Excerpts from a dataset:
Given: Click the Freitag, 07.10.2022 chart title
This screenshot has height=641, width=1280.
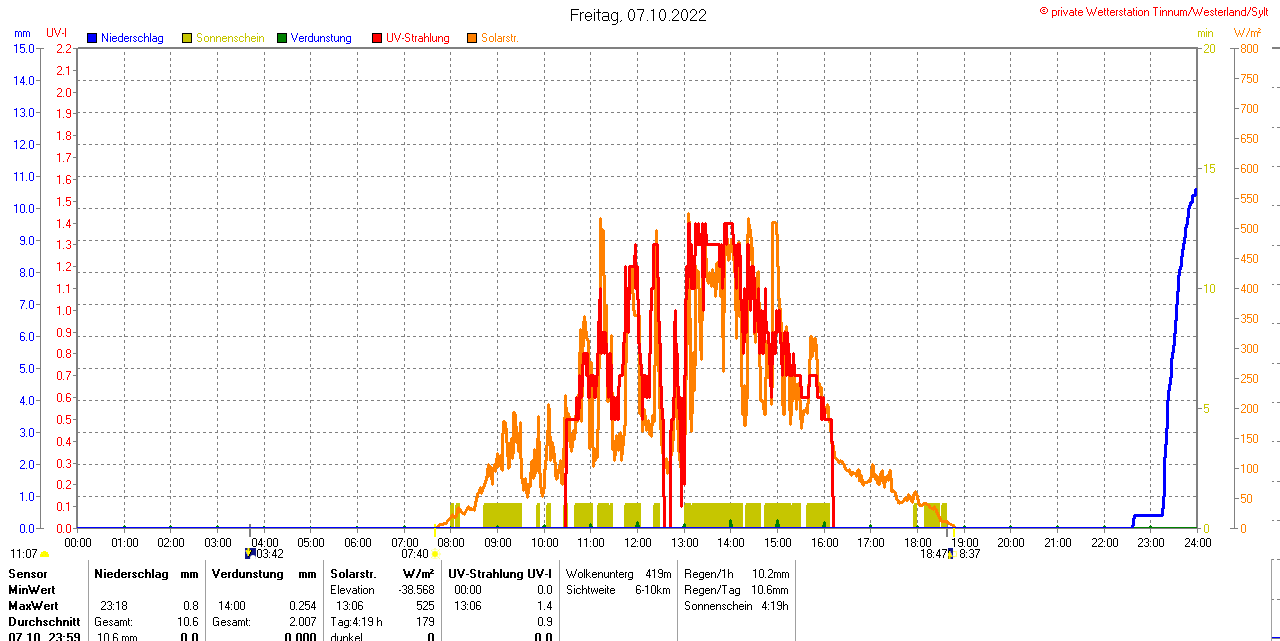Looking at the screenshot, I should [x=638, y=15].
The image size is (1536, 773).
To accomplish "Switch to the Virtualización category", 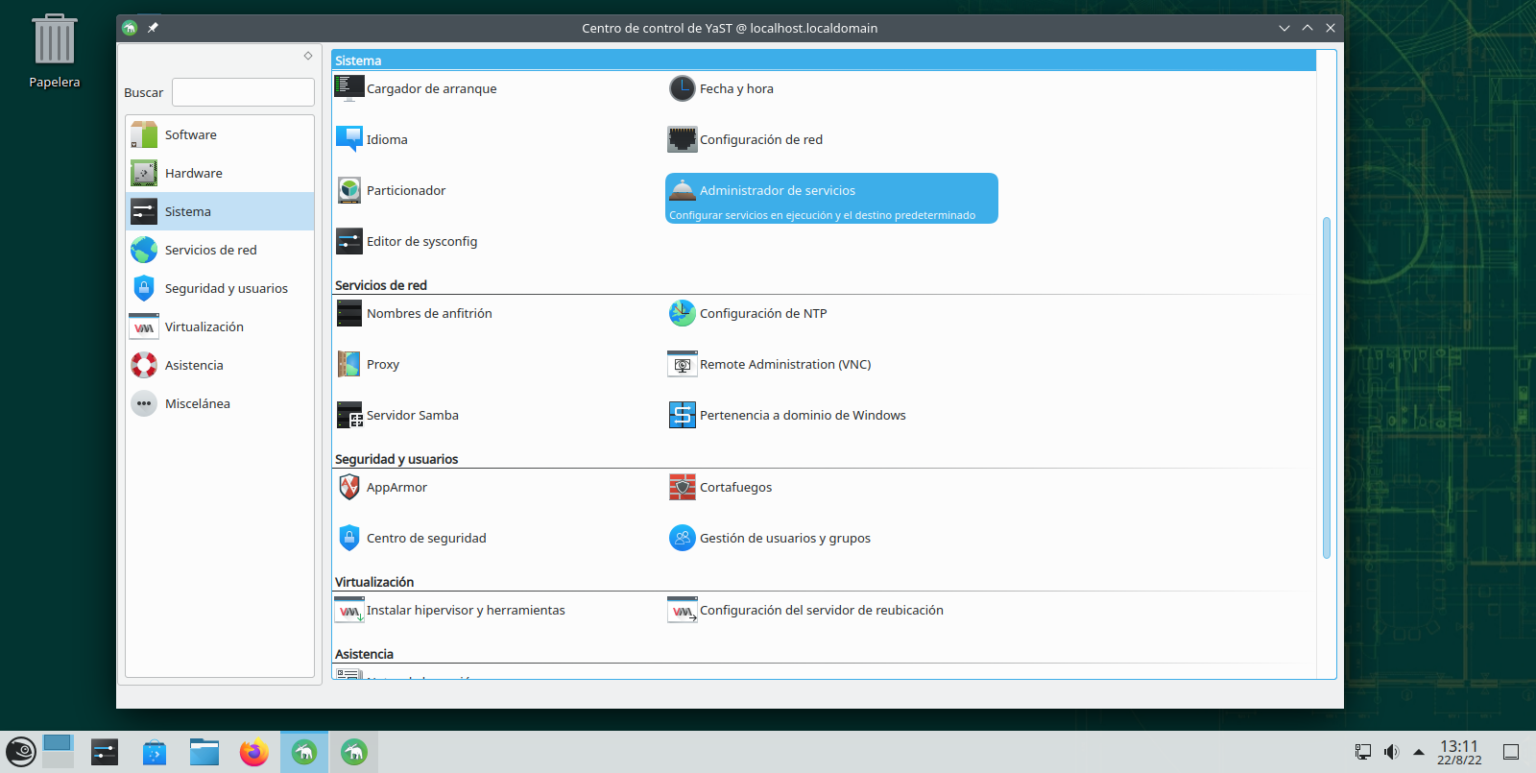I will tap(204, 326).
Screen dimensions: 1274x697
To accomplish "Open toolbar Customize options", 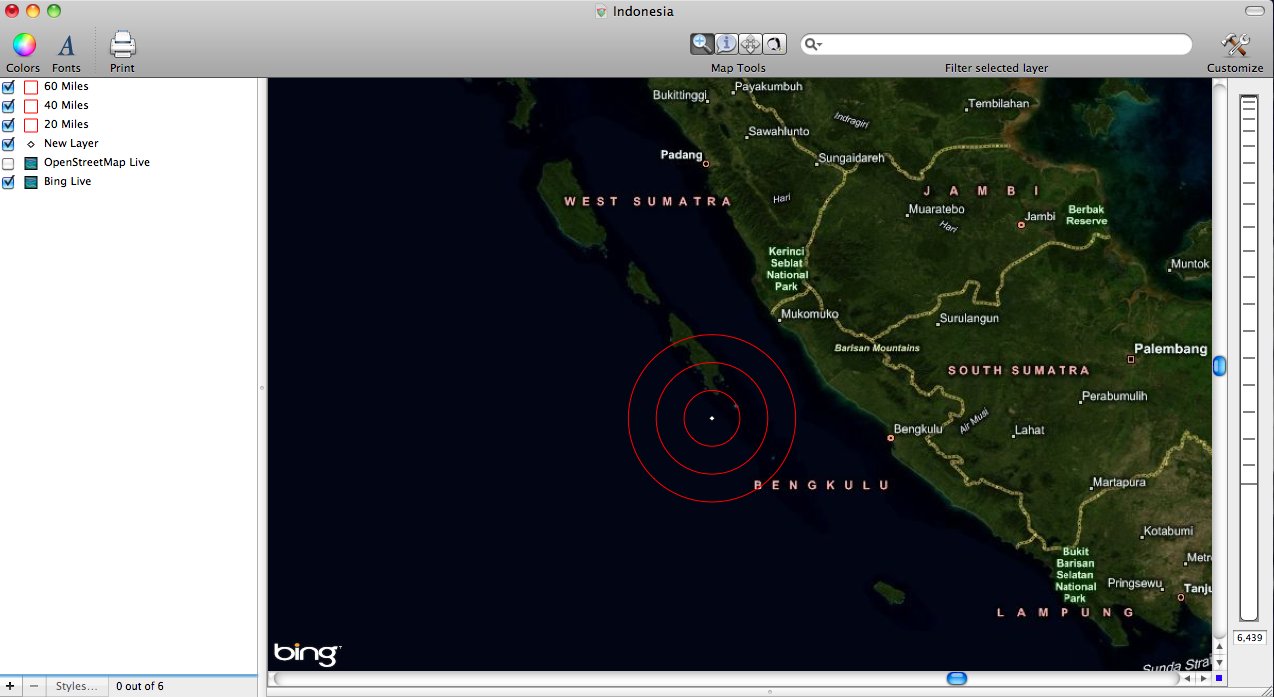I will [x=1234, y=44].
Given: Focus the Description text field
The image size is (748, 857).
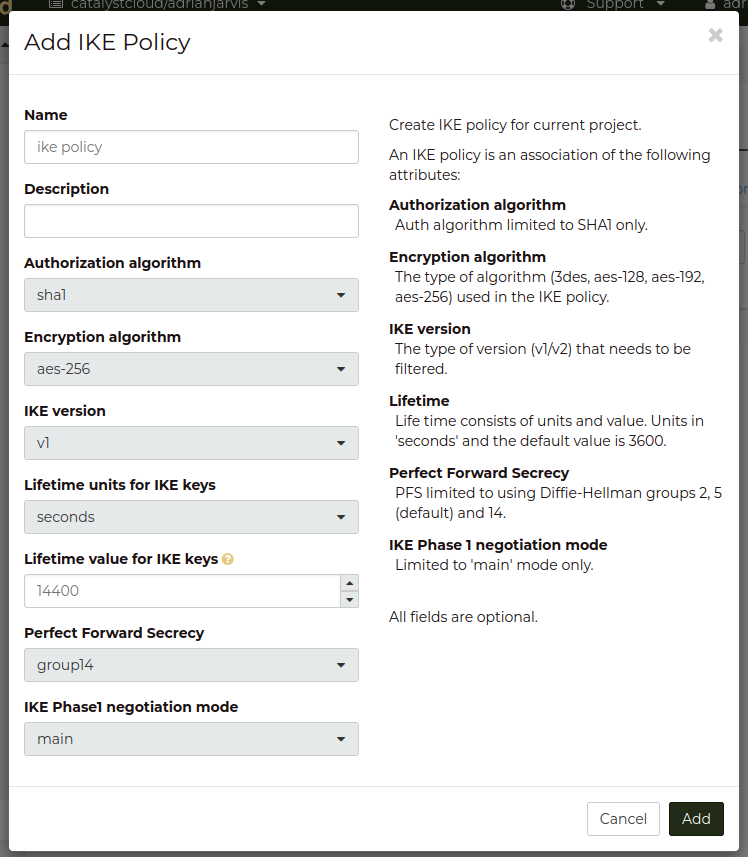Looking at the screenshot, I should [x=191, y=221].
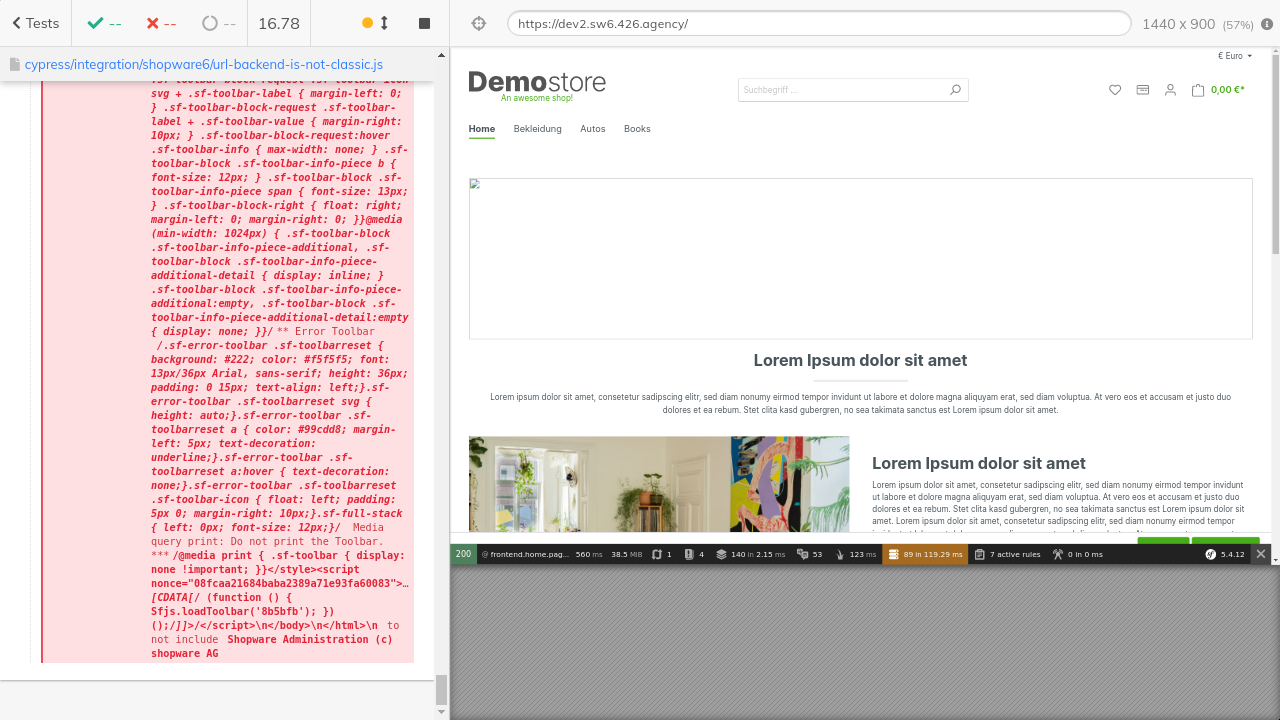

Your goal> Every line from the line containing "Given: Focus the Description text field" through the last line above is to be printed exactly. Pictures are not copied.

Written reply>
Given: Focus the Description text field
The image size is (748, 857).
Looking at the screenshot, I should [x=191, y=221].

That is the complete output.